Auch wenn ihre Stimme übers Telefon ganz anders klang, hatte ich sie sofort erkannt. Jedoch konnte ich nichts sagen.

„Bitte leg nicht auf!", sagte sie schnell und hinderte mich an meinem Vorhaben. „Es wäre äußerst umständlich für mich, nochmal an deine Nummer zu kommen..." Ich hatte keine Ahnung, wovon sie redete. „Ähm... es ist wichtig, es, äh, geht um Addie... Nein, Trev! Ich meine, es geht um Addie und Trev." Wieder sagte ich nichts. Einerseits, weil sich das ungute Gefühl und das schlechte Gewissen wieder an mich ranschlichen und andererseits, weil ich noch nicht fertig damit war, zu verdauen, dass Beverly am anderen Ende der Leitung hing und so herumstotterte.

„Okay, du sagst nichts...", bemerkte sie langsam. „Du musst nichts sagen, hör bitte nur zu. Also, ich hoffe, dass du mir zuhörst, weil... naja, ich stehe hier in einer Telefonzelle vor dem Saint Agnes Medical Center. Da... Da arbeitet deine Mom, aber das weißt du sicher. Nicht deine Mom! Oh Gott..." Sie lachte nervös und ich hatte immer noch keine Ahnung, was sie mir sagen wollte. Ich hatte völlig vergessen, dass sie in ihren nervösesten Momenten zu faseln begann. So war ich früher auch manchmal gewesen. Bevor sie mich auf die brutalste Weise verlassen hatte, auf die ein Mensch einen anderen verlassen konnte.

„Tut mir leid, ich weiß einfach nicht..." Sie atmete tief aus. „Okay, noch mal von vorne: Addie hatte eine Vision. Sie hat Trev sterben sehen und er hatte wirklich einen Autounfall. Jetzt ist er hier im Krankenhaus und keiner von uns weiß, was passiert ist, wie es ihm geht, oder wie die ganze Sache ausgehen wird... Das... solltest du nur wissen."

„Du lügst." Sobald sie die Worte Addie, Vision und Trev in einen Satz verpackt hatte, hatte ich ihre nachfolgenden Worte kaum noch wahrnehmen können. Es war wie ein Rauschen in meinen Ohren, das nicht mehr weggehen wollte. Mein Kopf pochte.

„W-Was?" Sie war hörbar verwirrt.

„Warum sagst du mir das?"

„Weil... Weil Trev dein bester Freund ist und-"

„Nein, ich meine, warum solltest du mir das sagen?", fragte ich gereizt. „Warum sollte ich dir glauben?" Seit wann war sie wieder in das Leben von Addie und Trev verstrickt, verdammt? Was hatte sie in dem Krankenhaus zu suchen, in dem Addie's Mutter arbeitete? Woher nahm sie sich das Recht, mir so eine Geschichte aufzutischen?
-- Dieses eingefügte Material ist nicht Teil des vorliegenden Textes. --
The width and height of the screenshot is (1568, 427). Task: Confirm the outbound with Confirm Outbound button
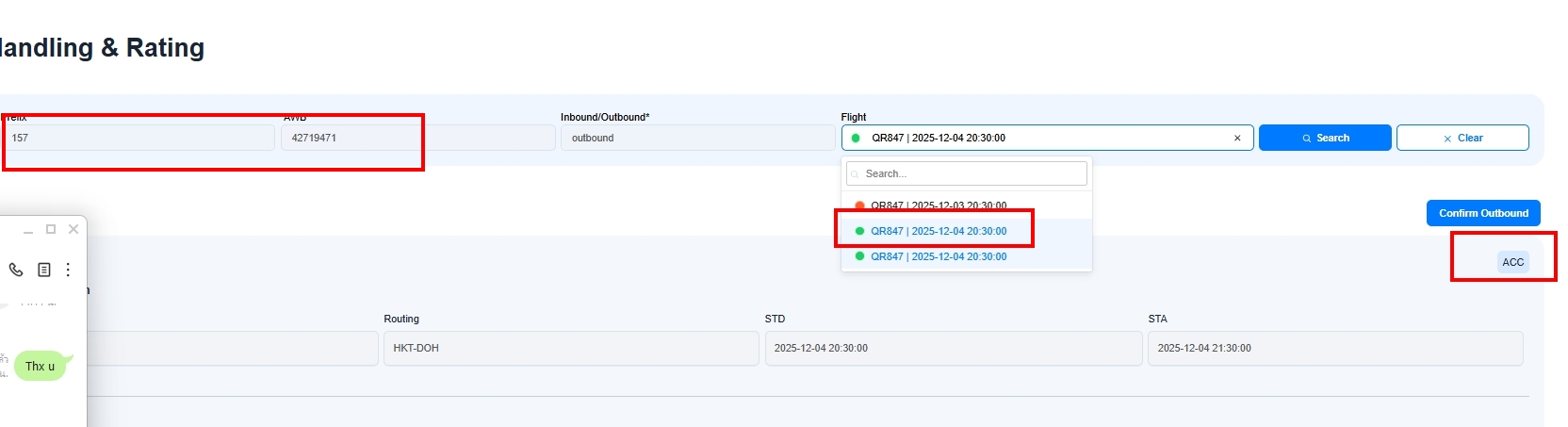pos(1482,213)
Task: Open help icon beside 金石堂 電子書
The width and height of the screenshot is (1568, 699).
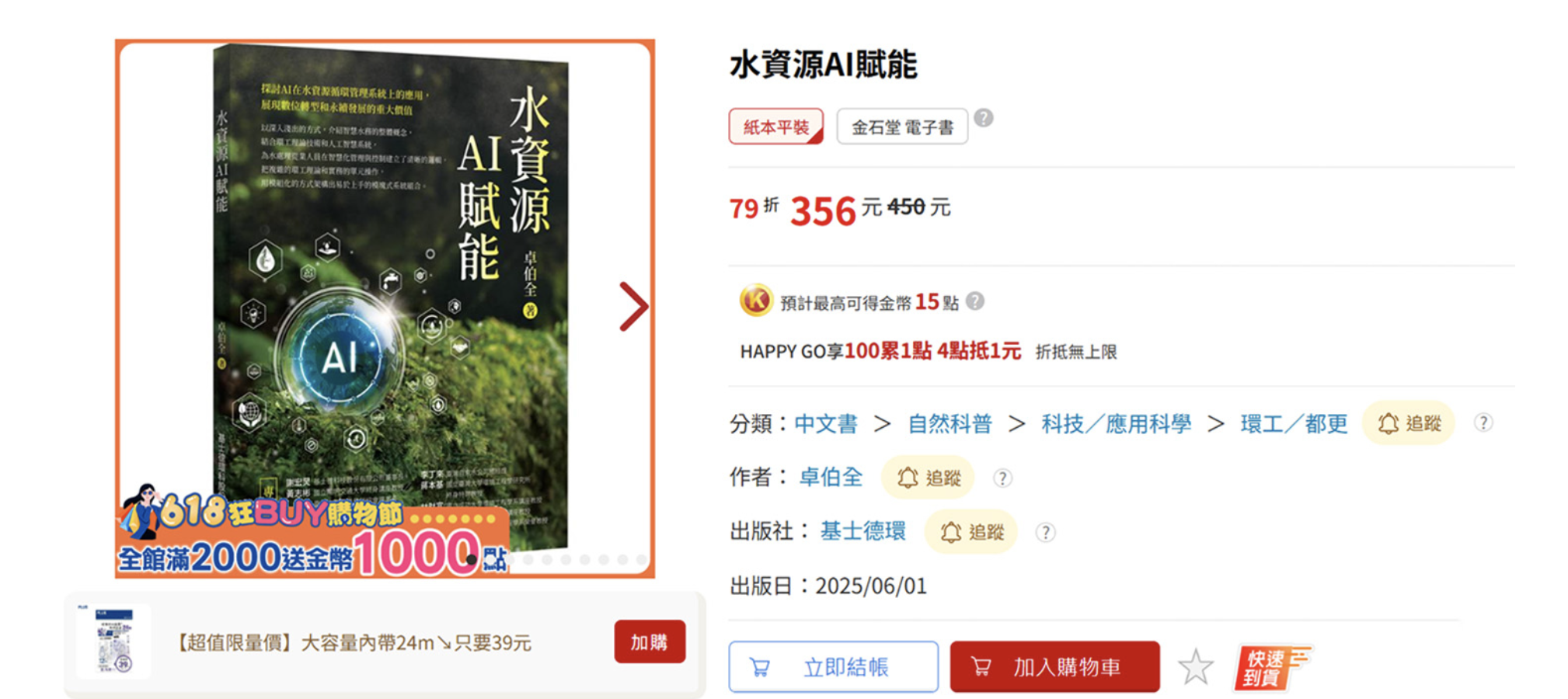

„Naja, wenn du nicht die Nummern all deiner Freunde blockiert hättest, hättest du es von Chase erfahren können", entgegnete sie beinahe patzig und klang viel mehr wie die Beverly, die ich gewohnt war. „Ich lüge nicht, aber wenn du mir nicht glaubst, dann-"

„Warum hätte ich die Nummern von meinen Freunden blockieren sollen?"

Beverly schwieg ein paar Sekunden. „Äh... Das müsstest du wissen... oder?"